Os chanceleres árabes decidiram por unanimidade, neste último domingo (7), reintegrar o governo da Síria à Liga Árabe, mais de 11 anos após a exclusão do regime de Damasco devido à repressão a uma revolta popular, que resultou em uma guerra longa e sangrenta.
A decisão foi tomada em um contexto de reconciliação entre a Arábia Saudita e o Irã e no momento em que o presidente sírio, Bashar al-Assad, precisa desesperadamente de recursos para a reconstrução do país.
“As delegações do governo da República Árabe Síria voltarão a participar nas reuniões da Liga Árabe”, afirma o texto aprovado por unanimidade pelos ministros em uma reunião a portas fechadas na sede da organização no Cairo.
Isolado diplomaticamente desde 2011, o presidente sírio saiu recentemente do status de ‘persona non grata’ e alguns analistas acreditam que ele poderia inclusive comparecer, em 19 de maio, à reunião de cúpula anual dos chefes de Estado da Liga Árabe.
“Assad é bem-vindo se desejar À reunião de cúpula de Jidá”, afirmou o secretário-geral da organização, Ahmed Aboul-Gheit.
Damasco afirmou que deseja “dialogar” e “reforçar a cooperação” em uma região que condenou o país ao ostracismo a partir de 2011. O conflito na Síria provocou 500.000 mortes e o deslocamento de milhões de pessoas nos últimos 12 anos.
A Coalizão Nacional Síria, aliança de oposição com sede na Turquia, considerou que a decisão significa “abandonar” os sírios, deixando os mesmos sem um “apoio árabe oficial”.
‘Vitória diplomática’
Para o especialista Fabrice Balanche, trata-se de uma vitória diplomática para Damasco. Se a Síria aceitar participar da reunião, isto representaria um retorno espetacular, levando em conta que, em 2013, a oposição chegou a ocupar a cadeira de Damasco em uma reunião da Liga Árabe no Catar.
O porta-voz do Ministério das Relações Exteriores do Catar, Majed Al-Ansari, disse que votou a favor da reintegração da Síria ao órgão, mas que sua posição “sobre a normalização” com Damasco não mudou.
Em novembro de 2011, 18 dos 22 países membros da Liga Árabe suspenderam a participação do governo sírio nas reuniões, o que foi celebrado pelos países ocidentais e a Turquia, mas criticado por Rússia, Irã, Iraque e Líbano. A organização pan-árabe também aprovou sanções econômicas contra aquele país.

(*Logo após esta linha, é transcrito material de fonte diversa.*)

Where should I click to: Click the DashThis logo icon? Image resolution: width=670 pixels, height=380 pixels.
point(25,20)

Vários países árabes apoiaram os rebeldes no início da guerra, que sucessivamente se transformou em um terreno de batalha para várias potências estrangeiras – incluindo Rússia e Irã, aliadas do governo de Assad – assim como para grupos extremistas, como o Estado Islâmico.
O papel da reconciliação entre Arábia e Irã
A normalização, que era especulada há vários meses, foi favorecida pela solidariedade internacional após as consequências do terremoto de 6 de fevereiro, que deixou mais de 50.000 mortos entre a Turquia e a Síria.

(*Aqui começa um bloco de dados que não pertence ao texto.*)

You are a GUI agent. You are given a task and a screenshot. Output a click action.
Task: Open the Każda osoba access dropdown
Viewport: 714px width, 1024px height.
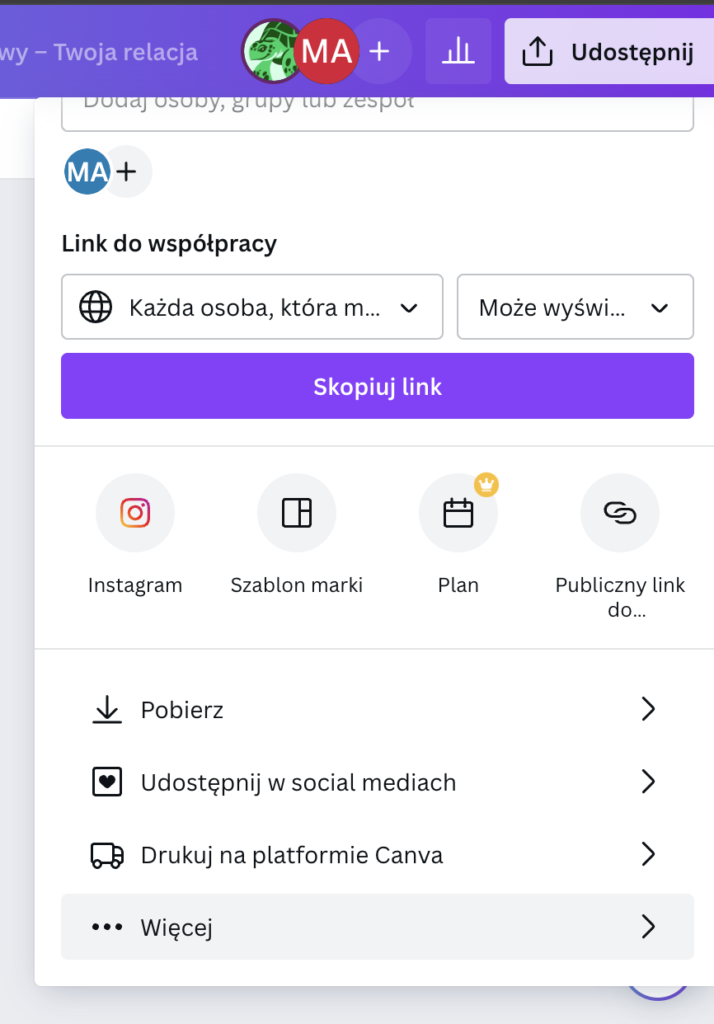252,307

Mas no plano diplomático, o grande catalisador foi a reconciliação em março entre a Arábia Saudita, grande potência regional sunita, e o Irã, potência xiita, graças à mediação da China.
Poucos dias depois, em 12 de abril, o chanceler sírio fez uma visita surpresa à Arábia Saudita, a primeira desde o início do conflito.
Fora da Liga Árabe, a Turquia, outro país que expressou grande apoio à oposição anti-Assad desde 2011, também se aproximou de Damasco, com uma reunião entre os ministros turco e sírio da Defesa no fim de 2022 em Moscou.
Os Emirados Árabes, que restabeleceram relações com Damasco em 2018, lideraram a tentativa recente de reintegrar a Síria ao redil árabe. A Síria aprecia “o papel que os Emirados desempenharam na reunificação e melhoria das relações árabes”, disse Assad em telefonema a seu par dos Emirados, o presidente Mohamed bin Zayed Al-Nahyan.
Damasco aposta em uma plena normalização das relações com os países árabes, em particular as ricas monarquias do Golfo, que já foram aliadas da oposição. O governo sírio conta com estas nações para financiar a cara reconstrução do país, devastado por mais de 10 anos de conflito.
Com o tempo e o apoio fundamental da Rússia e do Irã, o regime de Assad conseguiu recuperar a maior parte do território perdido, embora quatro milhões de pessoas continuem vivendo em uma região do noroeste do país sob o controle de grupos rebeldes e jihadistas.
Por outro lado, de acordo com uma investigação publicada pela AFP em novembro, a Síria conseguiu manter o fluxo financeiro graças à exportação de captagon, uma droga que gerou uma indústria ilegal de mais de 10 bilhões de dólares e transformou o país em um narcoestado.